Exercise - Taking the line with "Given: Increase lot quantity with plus button" as the first, copy every line through the end of the records below exactly. Do not include pictures.

Items listed in a dataset -
↓↓↓

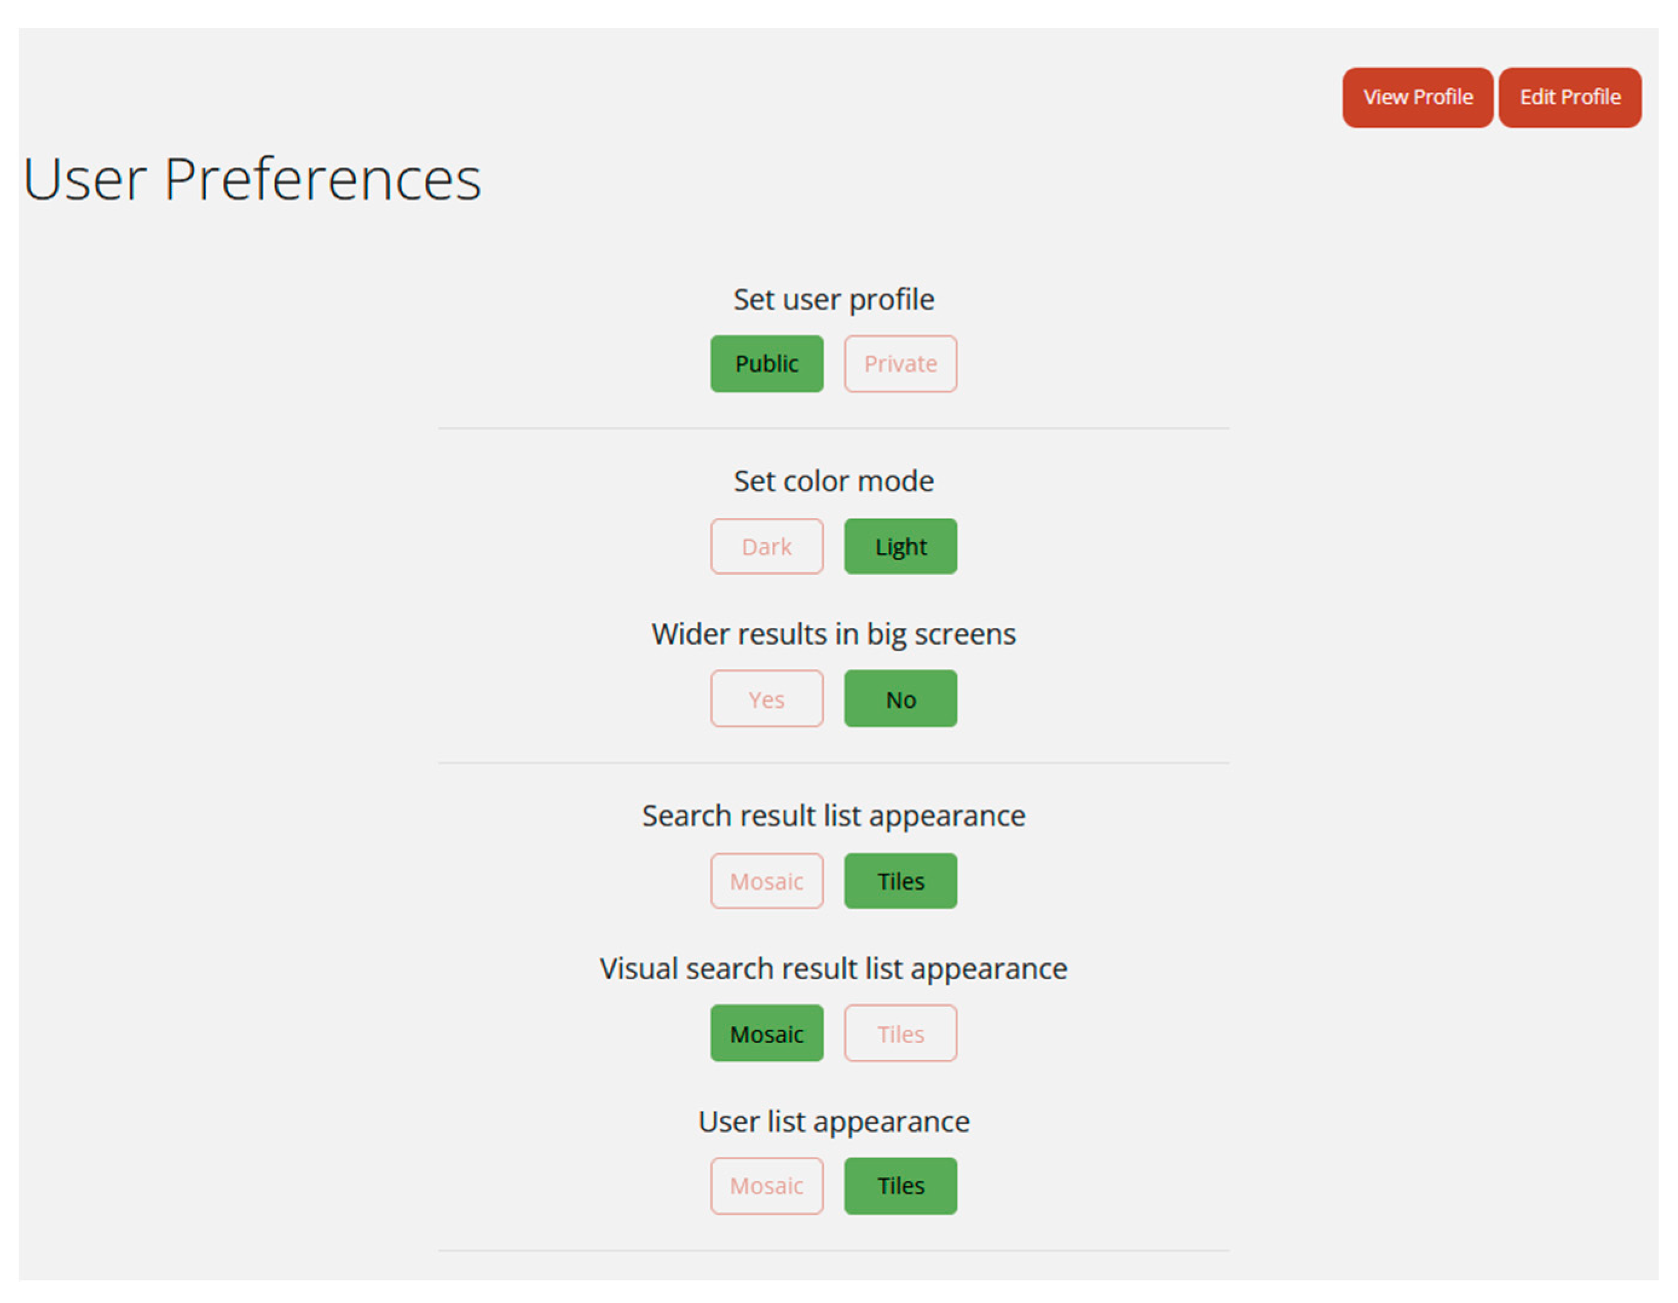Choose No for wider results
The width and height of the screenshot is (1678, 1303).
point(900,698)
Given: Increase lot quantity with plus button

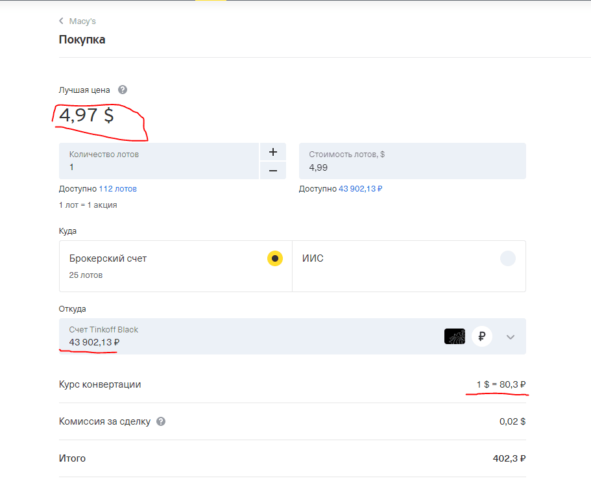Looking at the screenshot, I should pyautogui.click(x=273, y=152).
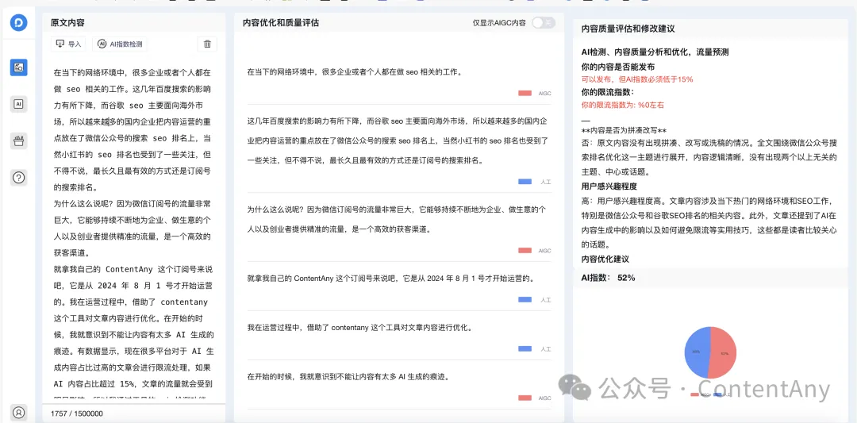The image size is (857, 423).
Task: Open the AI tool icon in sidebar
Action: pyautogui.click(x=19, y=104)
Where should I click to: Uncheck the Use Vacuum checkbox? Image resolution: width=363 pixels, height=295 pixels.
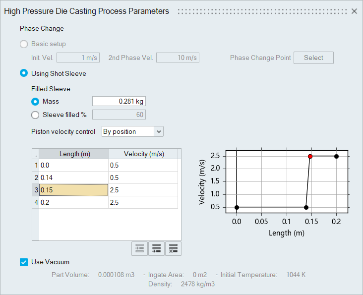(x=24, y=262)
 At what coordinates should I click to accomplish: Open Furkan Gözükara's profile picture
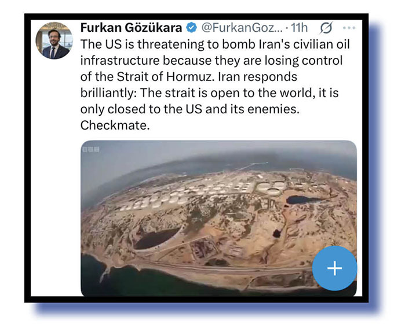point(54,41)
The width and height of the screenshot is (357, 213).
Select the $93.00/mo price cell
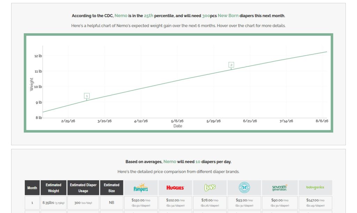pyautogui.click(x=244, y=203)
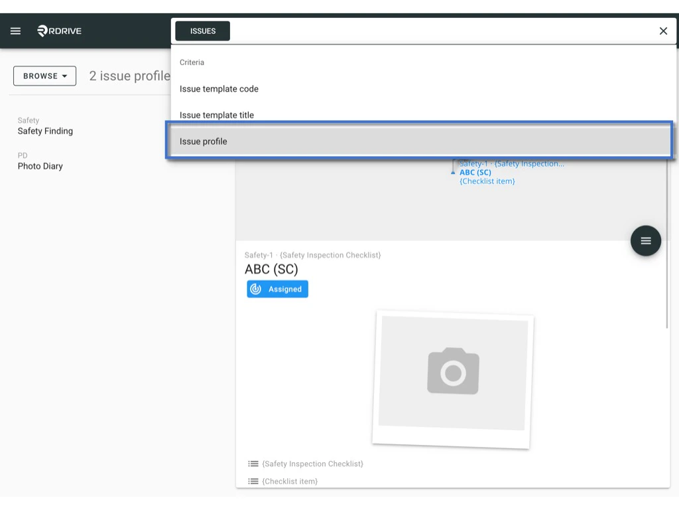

↑↑↑

Written solution -
Given: Increase lot quantity with plus button

Looking at the screenshot, I should pyautogui.click(x=273, y=152).
The image size is (857, 423).
Task: Open the AI tool icon in sidebar
Action: pyautogui.click(x=19, y=104)
Where should I click to: Uncheck the Use Vacuum checkbox? Image resolution: width=363 pixels, height=295 pixels.
(x=24, y=262)
 At what coordinates should I click to accomplish: Open Furkan Gözükara's profile picture
point(54,41)
The width and height of the screenshot is (357, 213).
Select the $93.00/mo price cell
pyautogui.click(x=244, y=203)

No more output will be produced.